An Indonesian court on Tuesday sentenced a Buddhist woman to 18 months in prison for complaining about the noise of the mosque during the call to prayer.
Meiliana, a 44-year-old Chinese Buddhist, was convicted of insulting Islam for asking the mosque near her house to turn down the volume of the speakers because they were “too noisy” and “were badly in his ears.
The court in the city of Medan, Sumatra, said its complaints two years ago sparked riots that led to the looting of several Buddhist temples and also made some people of Chinese origin had to fled the area.
Meiliana’s lawyer, Ranto Sibarani, said he wants to appeal the decision and Amnesty International has urged the supreme court to overturn the decision.
“To condemn someone to 18 months in jail for something so trivial is a blatant demonstration of the increasingly arbitrary and repressive application of the blasphemy law,” said the director of the Indonesian branch of the non-governmental organization, Usman Hamid,
Indonesia has the world’s largest population of Muslims and Buddhist, Christian and other minorities. In recent years, conservative and uncompromising interpretations of Islam have increased, raising fears that the secular nation’s long-standing reputation for tolerance and diversity will be ruined.

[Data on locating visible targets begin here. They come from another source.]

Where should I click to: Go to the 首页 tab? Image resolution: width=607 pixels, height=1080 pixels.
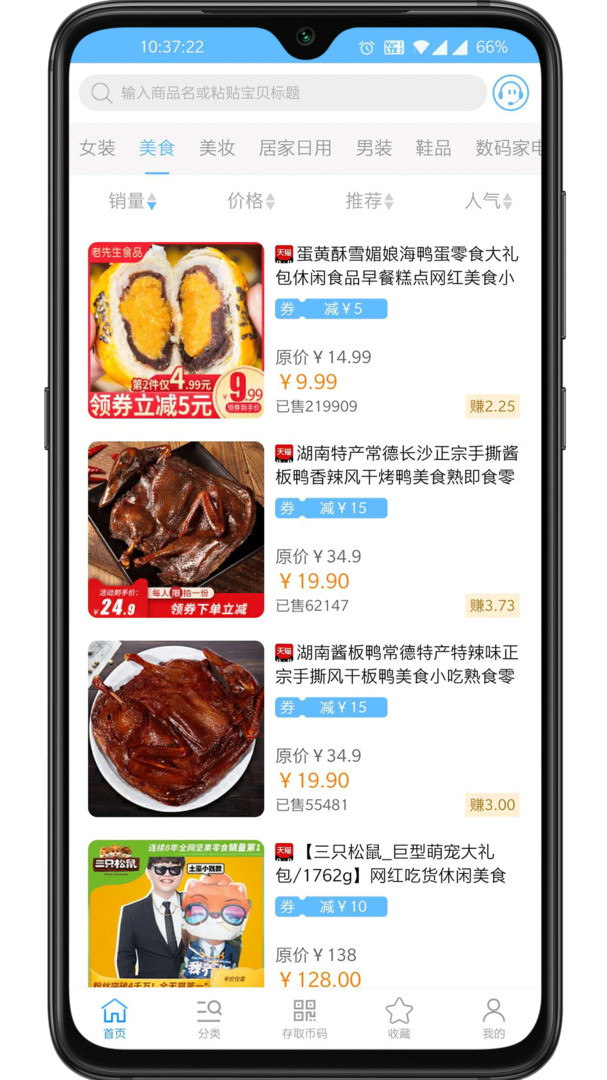pos(115,1018)
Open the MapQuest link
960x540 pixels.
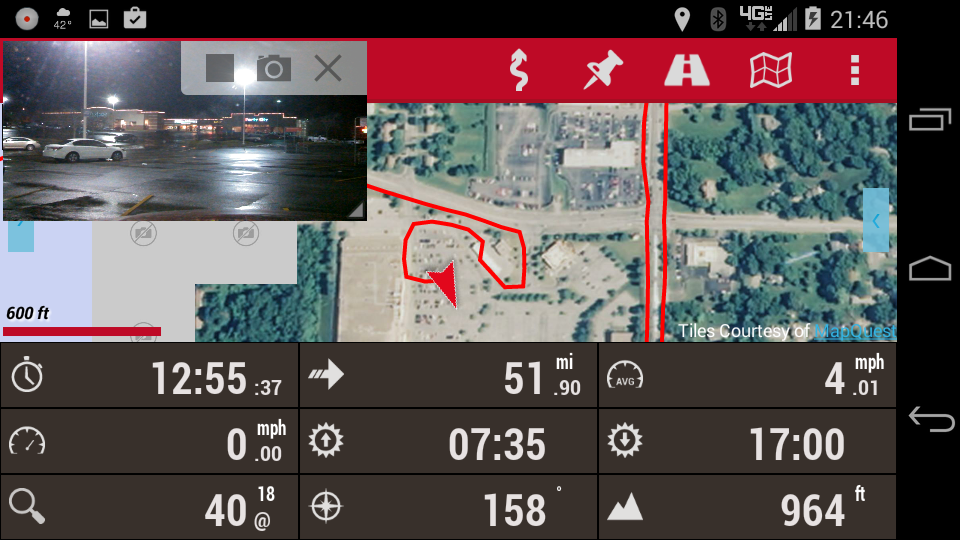(854, 331)
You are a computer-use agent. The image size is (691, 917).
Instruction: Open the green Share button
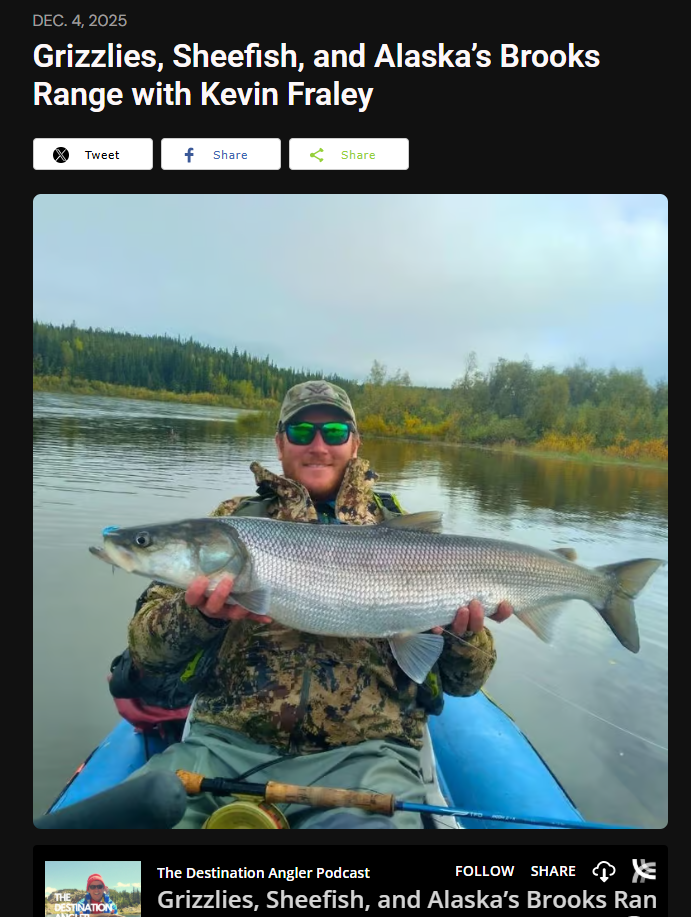(x=349, y=154)
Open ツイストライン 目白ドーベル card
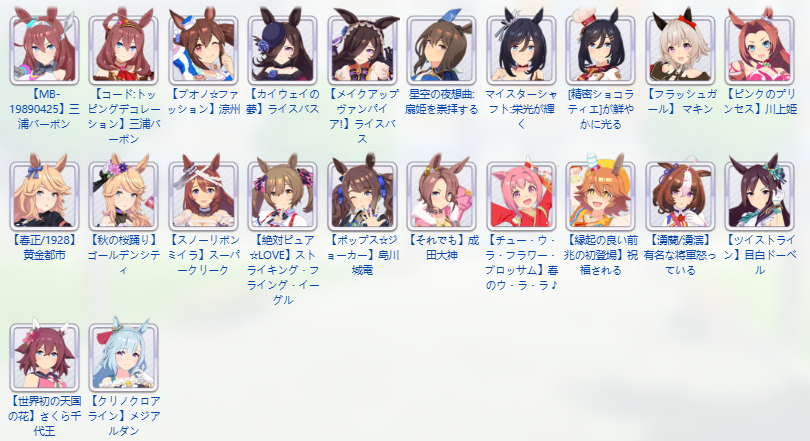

Political activists have said that the country’s strict blasphemy laws are being used to intimidate minorities and violate religious freedoms.
Last year, the former governor of the Chinese ethnic group in Jakarta was tried and imprisoned for blasphemy, after several Muslim groups accused him of insulting Islam when he declared that his political rivals were using the Qur’an to deceive the voters.